The Beginner Suitability Score is a composite 1-10 rating based on five weighted factors: expense ratio (up to 3 points), volatility measured by beta (up to 2 points), diversification measured by number of holdings (up to 2 points), dividend history (up to 1 point), and track record length (up to 2 points). Each factor is scored independently and the points are summed to produce the final score.

Where does My ETF Journey get its ETF data?

All ETF data is sourced from publicly available regulatory filings, fund prospectuses, and official fund-provider fact sheets. Our dataset covers over 800 U.S.-listed ETFs and is reviewed and updated periodically to reflect changes in fund characteristics, expense ratios, and holdings.

How accurate are the DCA compound growth projections?
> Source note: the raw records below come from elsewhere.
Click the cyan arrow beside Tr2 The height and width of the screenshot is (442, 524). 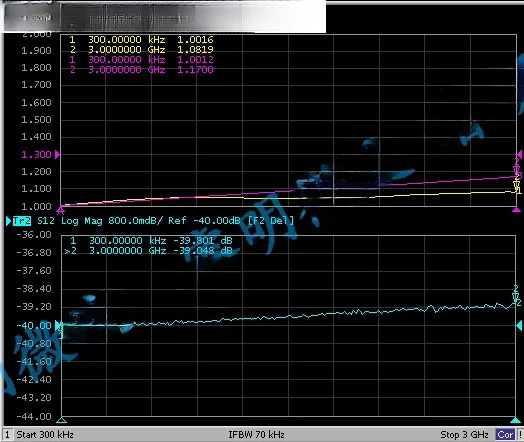8,221
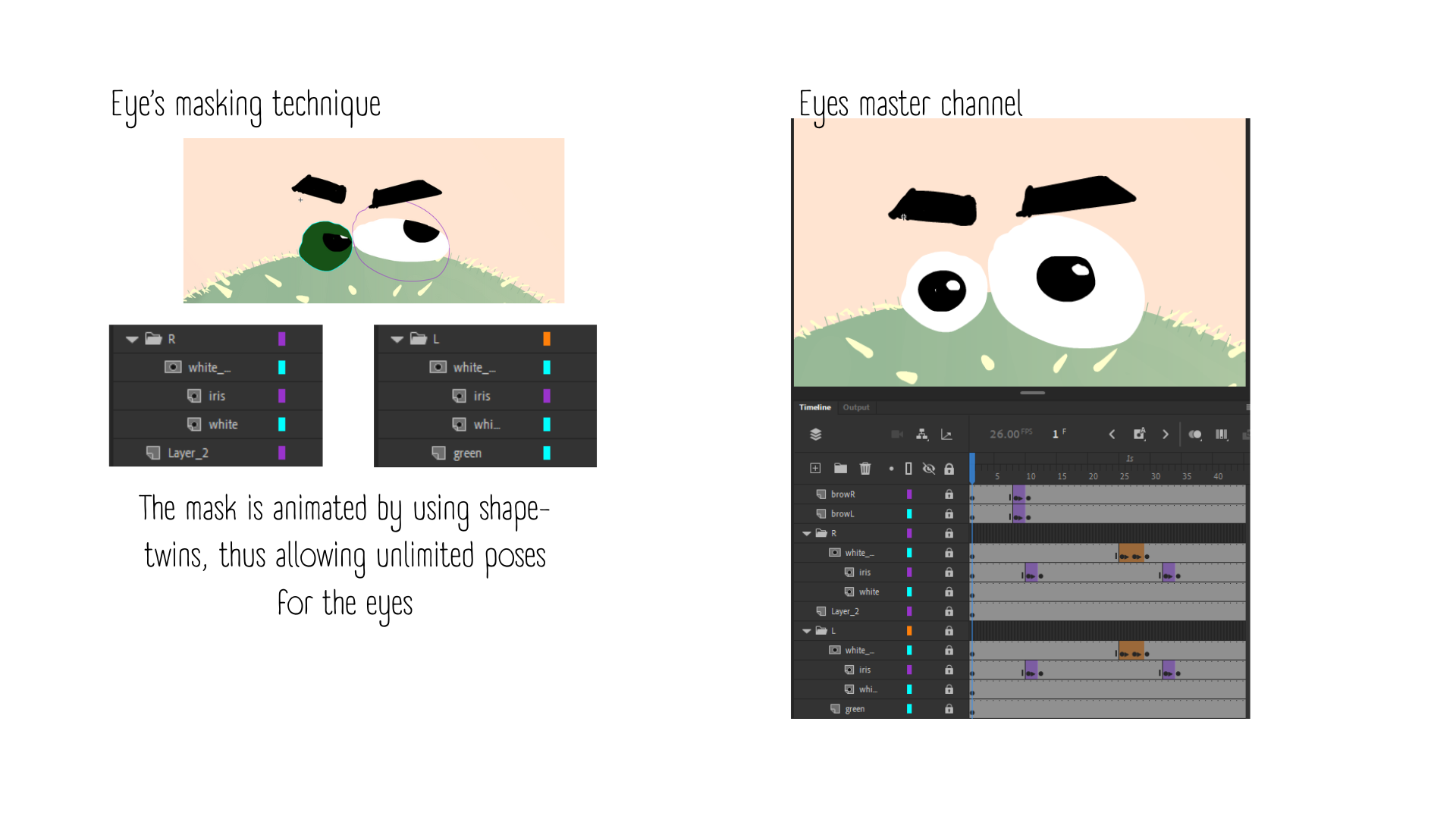Viewport: 1456px width, 819px height.
Task: Toggle lock all layers icon
Action: (949, 469)
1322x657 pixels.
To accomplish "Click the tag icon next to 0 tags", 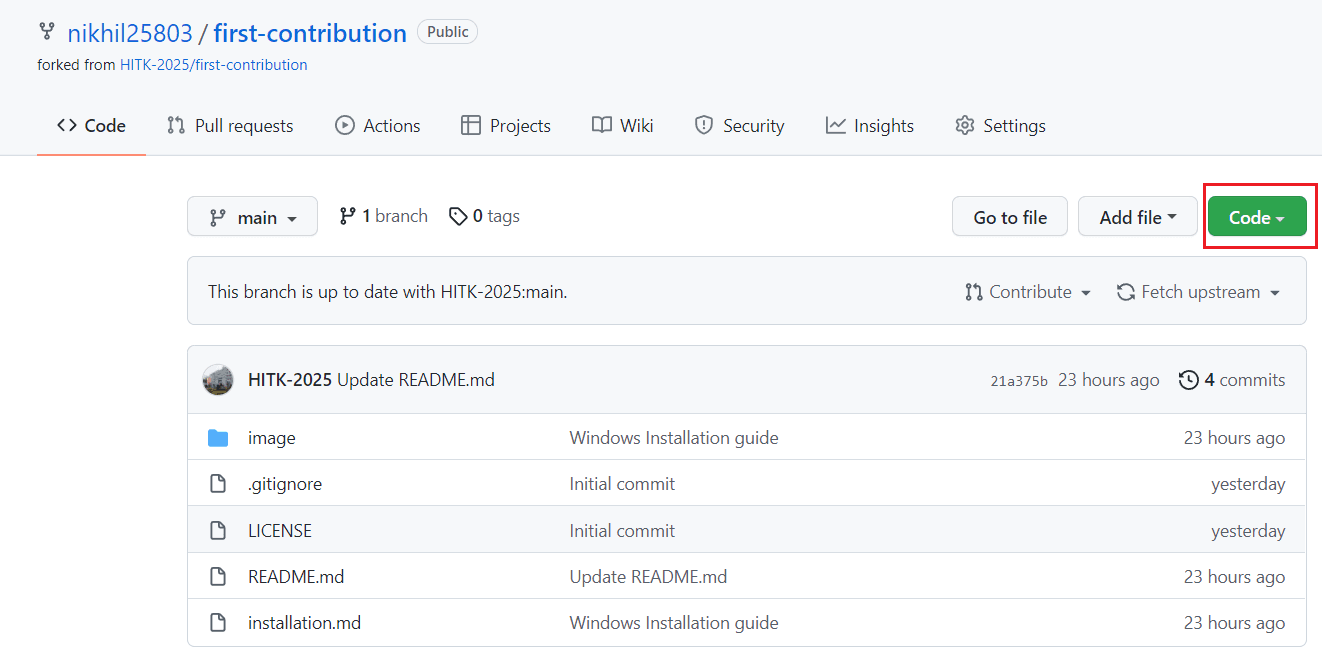I will click(x=458, y=216).
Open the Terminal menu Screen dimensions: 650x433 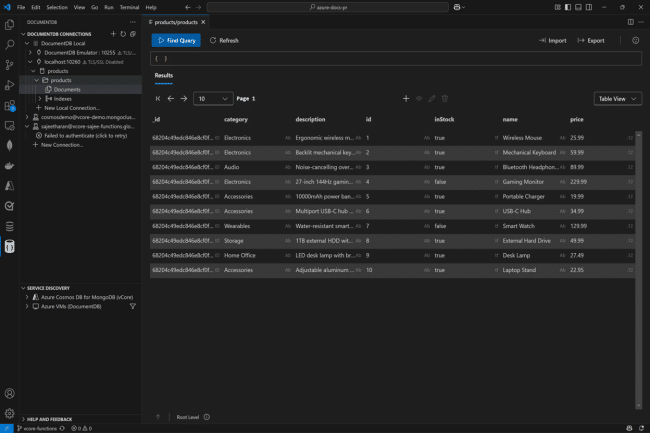tap(129, 7)
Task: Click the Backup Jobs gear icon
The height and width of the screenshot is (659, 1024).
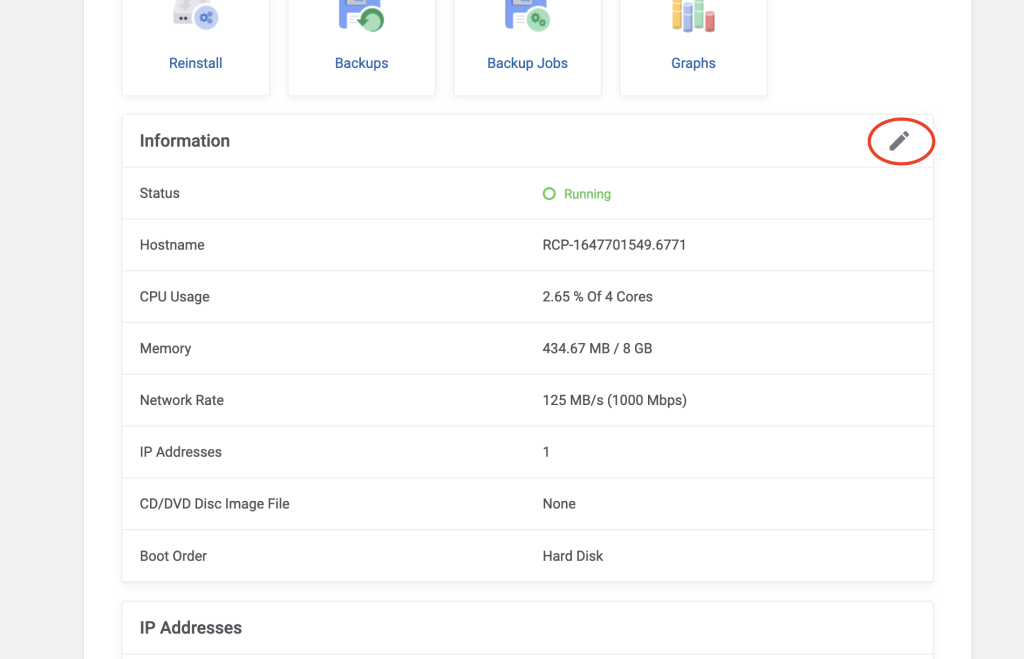Action: point(527,15)
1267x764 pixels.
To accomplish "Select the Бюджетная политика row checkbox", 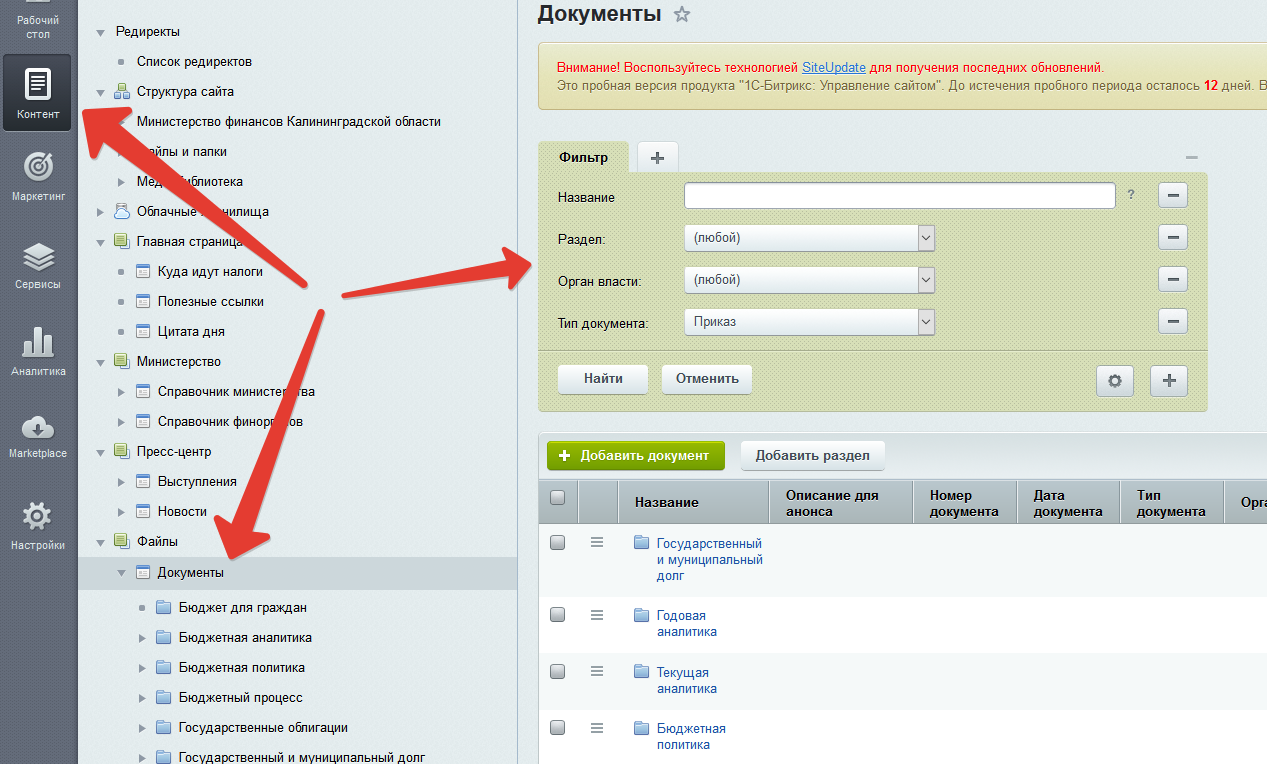I will (558, 728).
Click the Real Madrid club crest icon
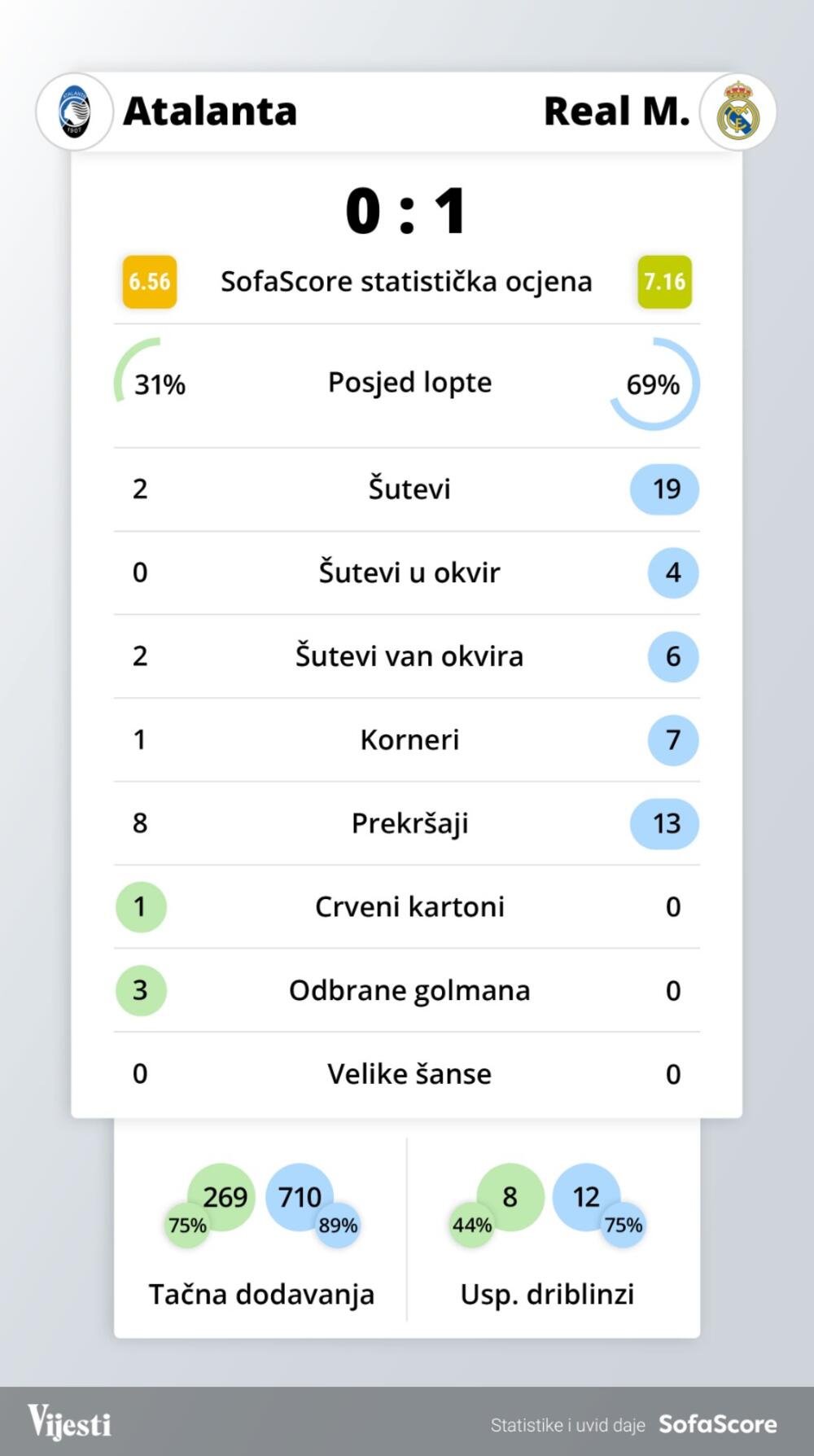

The DCA projections use the standard future-value-of-annuity-due formula to model monthly contributions compounded at a fixed annual rate. These projections illustrate the mathematical effect of consistent investing over time. They assume a constant rate of return and do not account for market volatility, taxes, inflation, or changes in contribution amounts. Actual results will vary.

What does the Holdings Overlap percentage mean?

Holdings Overlap uses the Jaccard similarity coefficient, which measures the size of the intersection divided by the size of the union of two sets of holdings tickers. A 70% overlap means that 70% of the combined unique holdings appear in both ETFs. This helps investors avoid unintentional concentration when holding multiple funds.